Shakes goes on the run. Convinced of his innocence, Judy, Dink and Stenchy decide to help Shakes clear his name. Until he can find the truth, Shakes goes into hiding, posing as a hated mime in a class taught by the domineering Jerry the Mime. Shakes is concerned deep down that he may have actually committed the murder while blacked out and forgot. Later, Shakes, Dink and Stenchy go to a rodeo clown bar called the Broken Saddle, where they learn from the rodeo clowns that Cheese was actually murdered by Binky. Meanwhile, Binky attempts to rape Judy, who again rebuffs his advances. Binky again gets nervous and accidentally admits to Cheese's murder. Binky knows that he cannot let Judy leave with this information, so he kidnaps her and takes her to the studio where he attempts to kill her live on the air with throwing knives to make it look like an accident.

The rodeo clowns are arrested for their involvement, and Shakes, Dink and Stenchy fight Boots and HoHo, which ends with one of the clowns shooting Shakes. Shakes survives, as his flask stopped the bullet. Shakes, Dink and Stenchy arrive at the studio and fight Binky just in time to save Judy, and Binky is arrested for his crimes. Grateful that he saved her life, Judy gets back together with Shakes, and he promises her that he will stop drinking. Some time passes, and Shakes is shown attending an Alcoholics Anonymous meeting, sharing with the others that he is still sober and is proud of his accomplishment. With Binky in jail, Shakes is now the new host of the TV show, which proves to be a big hit with children. Shakes, Dink and Stenchy are the stars of the show and entertain the audience by chasing Jerry the Mime.

==Reception==
Shakes the Clown was not a financial success, earning an estimated $115,103 in ticket sales against an estimated budget of $1.4 million.

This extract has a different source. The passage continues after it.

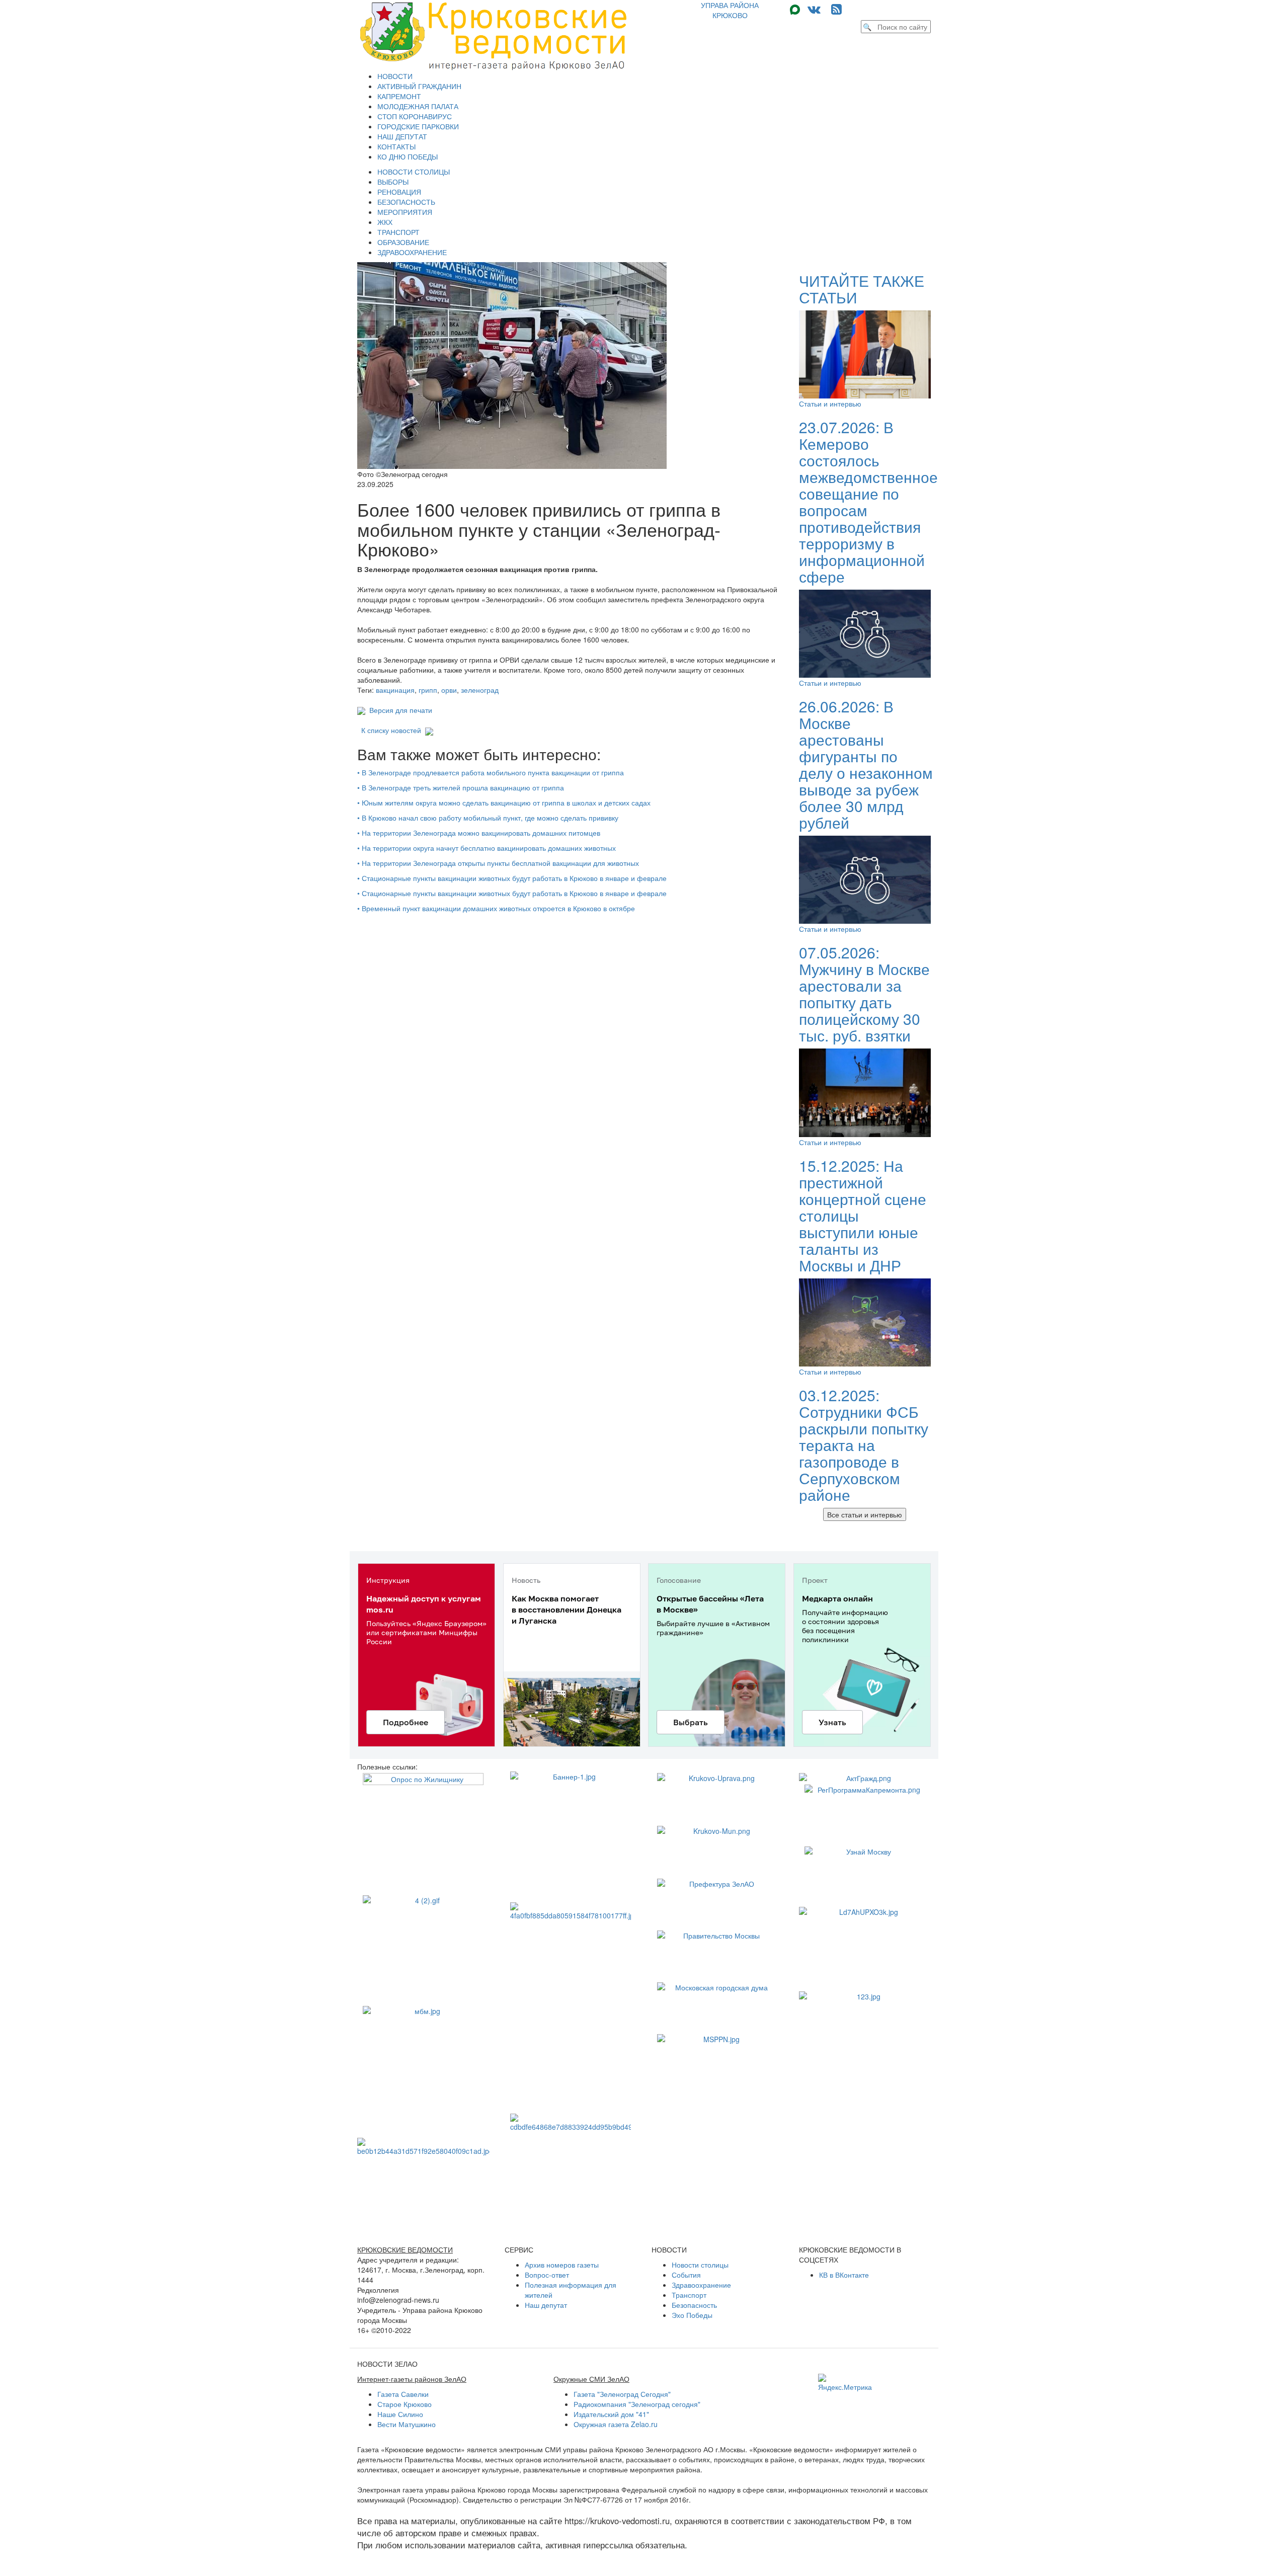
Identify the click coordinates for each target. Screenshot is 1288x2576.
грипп (428, 690)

Critical reaction to the movie was mixed: Leonard Maltin gave it his lowest rating, while Betsy Sherman of The Boston Globe called it "the Citizen Kane of alcoholic clown movies". Roger Ebert gave the film two out of four stars, writing that while some isolated scenes were "very funny" the plot was scattered and the performances often seemed under-rehearsed. The film has a 43% rating on Rotten Tomatoes based on 21 reviews, with the consensus; "Shakes the Clown has a handful of memorable moments, but they're scattered in a movie whose best ideas were left undeveloped on their way to the screen."

Motion picture critic and historian Leonard Maltin gave STC a "BOMB" rating (his lowest), declaring it "An excruciating mishmash...Aimless and crude, this one induces more headaches than laughs."

The film was nominated for Worst Picture at the 1991 Stinkers Bad Movie Awards but lost to Nothing but Trouble.

In an interview with Conan O'Brien, Goldthwait revealed that Martin Scorsese had defended the movie from detractors. When a film critic derided the movie in order to make a point about good and bad movies, Scorsese revealed, "I like Shakes the Clown. Haven't you heard? It's the Citizen Kane of Alcoholic Clown Movies!"

==In popular culture==
- A sample from this movie was used in the song "Interloper" by the heavy metal band Slipknot.
- The song "Binky the Doormat" by R.E.M., from the album New Adventures in Hi-Fi, is titled after a supporting character of this movie.
- In the song "Daddy Took Me to the Zoo (Theme from Dads)" by The Bogmen the movie is referenced in the line "We ended late with Shakes The Clown."
- The song "Goin' South" by Lagwagon opens with the sound bite "Binky have you ever been kicked in the head by a bull?" from the White Powdery Beef scene of the film between Binky and the Rodeo Clowns.